> Work required:
Render every line of the records below as a Markdown table with the columns No. and Entry, numbering the rows in order and omitting blank lines.

> Records for the exercise:
----

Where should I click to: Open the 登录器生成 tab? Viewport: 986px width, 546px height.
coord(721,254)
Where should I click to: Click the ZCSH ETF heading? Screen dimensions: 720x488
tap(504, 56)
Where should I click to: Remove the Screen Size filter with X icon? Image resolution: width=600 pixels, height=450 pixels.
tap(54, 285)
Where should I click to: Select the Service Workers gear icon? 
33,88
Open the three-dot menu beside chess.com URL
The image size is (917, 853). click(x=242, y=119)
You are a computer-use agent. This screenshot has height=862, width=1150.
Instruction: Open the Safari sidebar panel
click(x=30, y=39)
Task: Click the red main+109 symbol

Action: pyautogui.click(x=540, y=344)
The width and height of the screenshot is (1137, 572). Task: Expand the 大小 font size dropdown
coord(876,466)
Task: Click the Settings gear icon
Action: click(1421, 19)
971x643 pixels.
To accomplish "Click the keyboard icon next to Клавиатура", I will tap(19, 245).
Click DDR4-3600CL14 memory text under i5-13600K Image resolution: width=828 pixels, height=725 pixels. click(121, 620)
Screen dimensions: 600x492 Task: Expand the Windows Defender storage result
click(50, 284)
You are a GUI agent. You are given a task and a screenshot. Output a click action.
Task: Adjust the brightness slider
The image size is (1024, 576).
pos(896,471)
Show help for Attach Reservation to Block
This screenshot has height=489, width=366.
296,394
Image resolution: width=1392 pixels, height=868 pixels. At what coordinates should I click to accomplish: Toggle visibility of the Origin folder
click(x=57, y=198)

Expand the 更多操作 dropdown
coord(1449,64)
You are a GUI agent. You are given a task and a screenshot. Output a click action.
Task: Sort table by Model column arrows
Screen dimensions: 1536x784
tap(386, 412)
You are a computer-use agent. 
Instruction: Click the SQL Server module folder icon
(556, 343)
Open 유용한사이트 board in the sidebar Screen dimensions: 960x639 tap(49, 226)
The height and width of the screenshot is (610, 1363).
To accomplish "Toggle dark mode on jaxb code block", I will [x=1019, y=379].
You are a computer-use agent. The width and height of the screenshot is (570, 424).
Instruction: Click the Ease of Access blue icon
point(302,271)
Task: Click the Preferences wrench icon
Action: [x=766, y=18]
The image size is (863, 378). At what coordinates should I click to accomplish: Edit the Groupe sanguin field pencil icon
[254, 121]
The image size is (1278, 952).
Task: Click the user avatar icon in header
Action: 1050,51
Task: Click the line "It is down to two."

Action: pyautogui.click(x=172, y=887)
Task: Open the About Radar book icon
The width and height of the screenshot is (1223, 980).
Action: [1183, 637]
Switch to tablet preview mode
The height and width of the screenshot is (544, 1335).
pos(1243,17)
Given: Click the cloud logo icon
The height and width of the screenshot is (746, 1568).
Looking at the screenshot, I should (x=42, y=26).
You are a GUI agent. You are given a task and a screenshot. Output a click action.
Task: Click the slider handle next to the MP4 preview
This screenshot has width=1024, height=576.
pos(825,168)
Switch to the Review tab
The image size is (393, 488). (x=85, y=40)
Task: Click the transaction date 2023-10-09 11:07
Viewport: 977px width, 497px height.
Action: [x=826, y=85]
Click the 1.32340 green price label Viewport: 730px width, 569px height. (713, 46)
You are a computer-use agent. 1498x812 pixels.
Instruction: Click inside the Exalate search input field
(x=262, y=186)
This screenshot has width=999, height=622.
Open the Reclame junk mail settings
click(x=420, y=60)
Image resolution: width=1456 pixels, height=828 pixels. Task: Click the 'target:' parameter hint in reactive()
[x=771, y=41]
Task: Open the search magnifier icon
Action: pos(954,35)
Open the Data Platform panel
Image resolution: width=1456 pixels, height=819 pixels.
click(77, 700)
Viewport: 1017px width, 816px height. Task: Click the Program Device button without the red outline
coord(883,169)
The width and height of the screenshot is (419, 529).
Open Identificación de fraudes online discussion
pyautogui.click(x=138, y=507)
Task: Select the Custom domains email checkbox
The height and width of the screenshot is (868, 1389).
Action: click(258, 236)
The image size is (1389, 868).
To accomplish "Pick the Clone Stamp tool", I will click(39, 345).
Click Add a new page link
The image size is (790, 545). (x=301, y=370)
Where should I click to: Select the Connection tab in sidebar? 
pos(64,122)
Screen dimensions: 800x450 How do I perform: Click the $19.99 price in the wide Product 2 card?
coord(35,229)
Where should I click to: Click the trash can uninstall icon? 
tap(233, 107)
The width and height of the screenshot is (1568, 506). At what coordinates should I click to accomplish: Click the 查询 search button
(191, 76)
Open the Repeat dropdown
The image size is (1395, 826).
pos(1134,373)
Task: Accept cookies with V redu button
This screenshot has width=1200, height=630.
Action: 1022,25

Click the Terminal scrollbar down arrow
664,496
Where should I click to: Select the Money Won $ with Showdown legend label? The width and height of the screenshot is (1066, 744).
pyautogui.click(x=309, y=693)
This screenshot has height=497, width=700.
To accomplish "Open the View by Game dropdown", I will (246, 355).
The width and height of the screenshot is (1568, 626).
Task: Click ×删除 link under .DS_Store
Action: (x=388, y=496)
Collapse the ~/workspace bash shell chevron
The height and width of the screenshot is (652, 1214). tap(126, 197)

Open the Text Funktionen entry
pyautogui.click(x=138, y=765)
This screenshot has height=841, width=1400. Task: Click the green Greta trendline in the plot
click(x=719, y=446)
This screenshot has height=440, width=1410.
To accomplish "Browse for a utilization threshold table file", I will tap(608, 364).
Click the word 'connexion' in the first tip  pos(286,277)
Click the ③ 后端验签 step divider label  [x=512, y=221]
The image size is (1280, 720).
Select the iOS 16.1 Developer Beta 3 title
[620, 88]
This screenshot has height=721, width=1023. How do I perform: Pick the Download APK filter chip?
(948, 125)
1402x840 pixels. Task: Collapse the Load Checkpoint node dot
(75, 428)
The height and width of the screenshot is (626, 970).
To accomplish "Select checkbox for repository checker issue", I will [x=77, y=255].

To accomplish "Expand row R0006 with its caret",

----

> Solution to this problem:
| No. | Entry |
|---|---|
| 1 | Where should I click to: Open the 登录器生成 tab? Viewport: 986px width, 546px height. |
| 2 | coord(721,254) |
| 3 | Where should I click to: Click the ZCSH ETF heading? Screen dimensions: 720x488 |
| 4 | tap(504, 56) |
| 5 | Where should I click to: Remove the Screen Size filter with X icon? Image resolution: width=600 pixels, height=450 pixels. |
| 6 | tap(54, 285) |
| 7 | Where should I click to: Select the Service Workers gear icon?  |
| 8 | 33,88 |
| 9 | Open the three-dot menu beside chess.com URL |
| 10 | The image size is (917, 853). click(x=242, y=119) |
| 11 | You are a computer-use agent. This screenshot has height=862, width=1150. |
| 12 | Instruction: Open the Safari sidebar panel |
| 13 | click(x=30, y=39) |
| 14 | Task: Click the red main+109 symbol |
| 15 | Action: pyautogui.click(x=540, y=344) |
| 16 | The width and height of the screenshot is (1137, 572). Task: Expand the 大小 font size dropdown |
| 17 | coord(876,466) |
| 18 | Task: Click the Settings gear icon |
| 19 | Action: click(1421, 19) |
| 20 | 971x643 pixels. |
| 21 | To accomplish "Click the keyboard icon next to Клавиатура", I will tap(19, 245). |
| 22 | Click DDR4-3600CL14 memory text under i5-13600K Image resolution: width=828 pixels, height=725 pixels. click(121, 620) |
| 23 | Screen dimensions: 600x492 Task: Expand the Windows Defender storage result |
| 24 | click(50, 284) |
| 25 | You are a GUI agent. You are given a task and a screenshot. Output a click action. |
| 26 | Task: Adjust the brightness slider |
| 27 | The image size is (1024, 576). |
| 28 | pos(896,471) |
| 29 | Show help for Attach Reservation to Block |
| 30 | This screenshot has height=489, width=366. |
| 31 | 296,394 |
| 32 | Image resolution: width=1392 pixels, height=868 pixels. At what coordinates should I click to accomplish: Toggle visibility of the Origin folder |
| 33 | click(x=57, y=198) |
| 34 | Expand the 更多操作 dropdown |
| 35 | coord(1449,64) |
| 36 | You are a GUI agent. You are given a task and a screenshot. Output a click action. |
| 37 | Task: Sort table by Model column arrows |
| 38 | Screen dimensions: 1536x784 |
| 39 | tap(386, 412) |
| 40 | You are a computer-use agent.  |
| 41 | Instruction: Click the SQL Server module folder icon |
| 42 | (556, 343) |
| 43 | Open 유용한사이트 board in the sidebar Screen dimensions: 960x639 tap(49, 226) |
| 44 | The height and width of the screenshot is (610, 1363). |
| 45 | To accomplish "Toggle dark mode on jaxb code block", I will [x=1019, y=379]. |
| 46 | You are a computer-use agent. The width and height of the screenshot is (570, 424). |
| 47 | Instruction: Click the Ease of Access blue icon |
| 48 | point(302,271) |
| 49 | Task: Click the Preferences wrench icon |
| 50 | Action: [x=766, y=18] |
| 51 | The image size is (863, 378). At what coordinates should I click to accomplish: Edit the Groupe sanguin field pencil icon |
| 52 | [254, 121] |
| 53 | The image size is (1278, 952). |
| 54 | Task: Click the user avatar icon in header |
| 55 | Action: 1050,51 |
| 56 | Task: Click the line "It is down to two." |
| 57 | Action: pyautogui.click(x=172, y=887) |
| 58 | Task: Open the About Radar book icon |
| 59 | The width and height of the screenshot is (1223, 980). |
| 60 | Action: [1183, 637] |
| 61 | Switch to tablet preview mode |
| 62 | The height and width of the screenshot is (544, 1335). |
| 63 | pos(1243,17) |
| 64 | Given: Click the cloud logo icon |
| 65 | The height and width of the screenshot is (746, 1568). |
| 66 | Looking at the screenshot, I should (x=42, y=26). |
| 67 | You are a GUI agent. You are given a task and a screenshot. Output a click action. |
| 68 | Task: Click the slider handle next to the MP4 preview |
| 69 | This screenshot has width=1024, height=576. |
| 70 | pos(825,168) |
| 71 | Switch to the Review tab |
| 72 | The image size is (393, 488). (x=85, y=40) |
| 73 | Task: Click the transaction date 2023-10-09 11:07 |
| 74 | Viewport: 977px width, 497px height. |
| 75 | Action: [x=826, y=85] |
| 76 | Click the 1.32340 green price label Viewport: 730px width, 569px height. (713, 46) |
| 77 | You are a computer-use agent. 1498x812 pixels. |
| 78 | Instruction: Click inside the Exalate search input field |
| 79 | (x=262, y=186) |
| 80 | This screenshot has width=999, height=622. |
| 81 | Open the Reclame junk mail settings |
| 82 | click(x=420, y=60) |
| 83 | Image resolution: width=1456 pixels, height=828 pixels. Task: Click the 'target:' parameter hint in reactive() |
| 84 | [x=771, y=41] |
| 85 | Task: Open the search magnifier icon |
| 86 | Action: pos(954,35) |
| 87 | Open the Data Platform panel |
| 88 | Image resolution: width=1456 pixels, height=819 pixels. |
| 89 | click(77, 700) |
| 90 | Viewport: 1017px width, 816px height. Task: Click the Program Device button without the red outline |
| 91 | coord(883,169) |
| 92 | The width and height of the screenshot is (419, 529). |
| 93 | Open Identificación de fraudes online discussion |
| 94 | pyautogui.click(x=138, y=507) |
| 95 | Task: Select the Custom domains email checkbox |
| 96 | The height and width of the screenshot is (868, 1389). |
| 97 | Action: click(258, 236) |
| 98 | The image size is (1389, 868). |
| 99 | To accomplish "Pick the Clone Stamp tool", I will click(39, 345). |
| 100 | Click Add a new page link |
| 101 | The image size is (790, 545). (x=301, y=370) |
| 102 | Where should I click to: Select the Connection tab in sidebar?  |
| 103 | pos(64,122) |
| 104 | Screen dimensions: 800x450 How do I perform: Click the $19.99 price in the wide Product 2 card? |
| 105 | coord(35,229) |
| 106 | Where should I click to: Click the trash can uninstall icon?  |
| 107 | tap(233, 107) |
| 108 | The width and height of the screenshot is (1568, 506). At what coordinates should I click to accomplish: Click the 查询 search button |
| 109 | (191, 76) |
| 110 | Open the Repeat dropdown |
| 111 | The image size is (1395, 826). |
| 112 | pos(1134,373) |
| 113 | Task: Accept cookies with V redu button |
| 114 | This screenshot has width=1200, height=630. |
| 115 | Action: 1022,25 |
| 116 | Click the Terminal scrollbar down arrow |
| 117 | 664,496 |
| 118 | Where should I click to: Select the Money Won $ with Showdown legend label? The width and height of the screenshot is (1066, 744). |
| 119 | pyautogui.click(x=309, y=693) |
| 120 | This screenshot has height=497, width=700. |
| 121 | To accomplish "Open the View by Game dropdown", I will (246, 355). |
| 122 | The width and height of the screenshot is (1568, 626). |
| 123 | Task: Click ×删除 link under .DS_Store |
| 124 | Action: (x=388, y=496) |
| 125 | Collapse the ~/workspace bash shell chevron |
| 126 | The height and width of the screenshot is (652, 1214). tap(126, 197) |
| 127 | Open the Text Funktionen entry |
| 128 | pyautogui.click(x=138, y=765) |
| 129 | This screenshot has height=841, width=1400. Task: Click the green Greta trendline in the plot |
| 130 | click(x=719, y=446) |
| 131 | This screenshot has height=440, width=1410. |
| 132 | To accomplish "Browse for a utilization threshold table file", I will tap(608, 364). |
| 133 | Click the word 'connexion' in the first tip  pos(286,277) |
| 134 | Click the ③ 后端验签 step divider label  [x=512, y=221] |
| 135 | The image size is (1280, 720). |
| 136 | Select the iOS 16.1 Developer Beta 3 title |
| 137 | [620, 88] |
| 138 | This screenshot has height=721, width=1023. How do I perform: Pick the Download APK filter chip? |
| 139 | (948, 125) |
| 140 | 1402x840 pixels. Task: Collapse the Load Checkpoint node dot |
| 141 | (75, 428) |
| 142 | The height and width of the screenshot is (626, 970). |
| 143 | To accomplish "Select checkbox for repository checker issue", I will [x=77, y=255]. |
| 144 | To accomplish "Expand row R0006 with its caret", |